> **Entries for locating text and elements**:
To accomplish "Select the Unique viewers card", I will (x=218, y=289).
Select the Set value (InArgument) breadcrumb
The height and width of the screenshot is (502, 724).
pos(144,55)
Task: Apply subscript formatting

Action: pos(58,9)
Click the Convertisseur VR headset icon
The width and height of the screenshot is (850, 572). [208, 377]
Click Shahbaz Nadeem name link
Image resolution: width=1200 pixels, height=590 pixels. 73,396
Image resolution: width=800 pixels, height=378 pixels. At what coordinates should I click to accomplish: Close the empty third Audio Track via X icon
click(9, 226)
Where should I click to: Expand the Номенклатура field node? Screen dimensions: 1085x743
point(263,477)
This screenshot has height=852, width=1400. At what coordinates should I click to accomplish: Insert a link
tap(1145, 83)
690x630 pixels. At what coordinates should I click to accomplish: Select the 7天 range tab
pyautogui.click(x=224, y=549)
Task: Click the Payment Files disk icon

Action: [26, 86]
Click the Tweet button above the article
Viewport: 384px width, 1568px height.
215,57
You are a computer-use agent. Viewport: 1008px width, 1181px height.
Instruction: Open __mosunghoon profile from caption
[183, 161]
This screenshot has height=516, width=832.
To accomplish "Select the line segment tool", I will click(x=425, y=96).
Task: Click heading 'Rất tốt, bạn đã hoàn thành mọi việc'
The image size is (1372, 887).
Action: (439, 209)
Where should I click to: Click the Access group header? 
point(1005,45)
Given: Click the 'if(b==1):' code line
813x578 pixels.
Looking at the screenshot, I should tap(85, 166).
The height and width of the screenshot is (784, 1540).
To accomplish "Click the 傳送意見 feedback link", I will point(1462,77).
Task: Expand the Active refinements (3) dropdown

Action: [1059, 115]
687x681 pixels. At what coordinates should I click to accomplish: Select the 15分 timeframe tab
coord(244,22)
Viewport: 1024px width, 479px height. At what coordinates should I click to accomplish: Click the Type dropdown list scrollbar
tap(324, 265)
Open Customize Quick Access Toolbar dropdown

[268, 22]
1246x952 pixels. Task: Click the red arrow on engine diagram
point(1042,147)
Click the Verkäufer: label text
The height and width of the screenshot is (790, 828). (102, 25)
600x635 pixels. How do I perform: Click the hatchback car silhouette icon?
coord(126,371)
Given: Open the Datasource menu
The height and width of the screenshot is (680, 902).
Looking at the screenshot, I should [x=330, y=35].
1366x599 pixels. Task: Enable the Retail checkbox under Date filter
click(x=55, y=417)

> **Task details**: Copy the data above line for line, with no changes.

> **Task result**:
To accomplish "Select the Unique viewers card", I will (x=218, y=289).
Select the Set value (InArgument) breadcrumb
The height and width of the screenshot is (502, 724).
pos(144,55)
Task: Apply subscript formatting

Action: pos(58,9)
Click the Convertisseur VR headset icon
The width and height of the screenshot is (850, 572). [208, 377]
Click Shahbaz Nadeem name link
Image resolution: width=1200 pixels, height=590 pixels. 73,396
Image resolution: width=800 pixels, height=378 pixels. At what coordinates should I click to accomplish: Close the empty third Audio Track via X icon
click(9, 226)
Where should I click to: Expand the Номенклатура field node? Screen dimensions: 1085x743
point(263,477)
This screenshot has height=852, width=1400. At what coordinates should I click to accomplish: Insert a link
tap(1145, 83)
690x630 pixels. At what coordinates should I click to accomplish: Select the 7天 range tab
pyautogui.click(x=224, y=549)
Task: Click the Payment Files disk icon

Action: [26, 86]
Click the Tweet button above the article
Viewport: 384px width, 1568px height.
215,57
You are a computer-use agent. Viewport: 1008px width, 1181px height.
Instruction: Open __mosunghoon profile from caption
[183, 161]
This screenshot has height=516, width=832.
To accomplish "Select the line segment tool", I will click(x=425, y=96).
Task: Click heading 'Rất tốt, bạn đã hoàn thành mọi việc'
The image size is (1372, 887).
Action: (439, 209)
Where should I click to: Click the Access group header? 
point(1005,45)
Given: Click the 'if(b==1):' code line
813x578 pixels.
Looking at the screenshot, I should tap(85, 166).
The height and width of the screenshot is (784, 1540).
To accomplish "Click the 傳送意見 feedback link", I will point(1462,77).
Task: Expand the Active refinements (3) dropdown

Action: [1059, 115]
687x681 pixels. At what coordinates should I click to accomplish: Select the 15分 timeframe tab
coord(244,22)
Viewport: 1024px width, 479px height. At what coordinates should I click to accomplish: Click the Type dropdown list scrollbar
tap(324, 265)
Open Customize Quick Access Toolbar dropdown

[268, 22]
1246x952 pixels. Task: Click the red arrow on engine diagram
point(1042,147)
Click the Verkäufer: label text
The height and width of the screenshot is (790, 828). (102, 25)
600x635 pixels. How do I perform: Click the hatchback car silhouette icon?
coord(126,371)
Given: Open the Datasource menu
The height and width of the screenshot is (680, 902).
Looking at the screenshot, I should [x=330, y=35].
1366x599 pixels. Task: Enable the Retail checkbox under Date filter
click(x=55, y=417)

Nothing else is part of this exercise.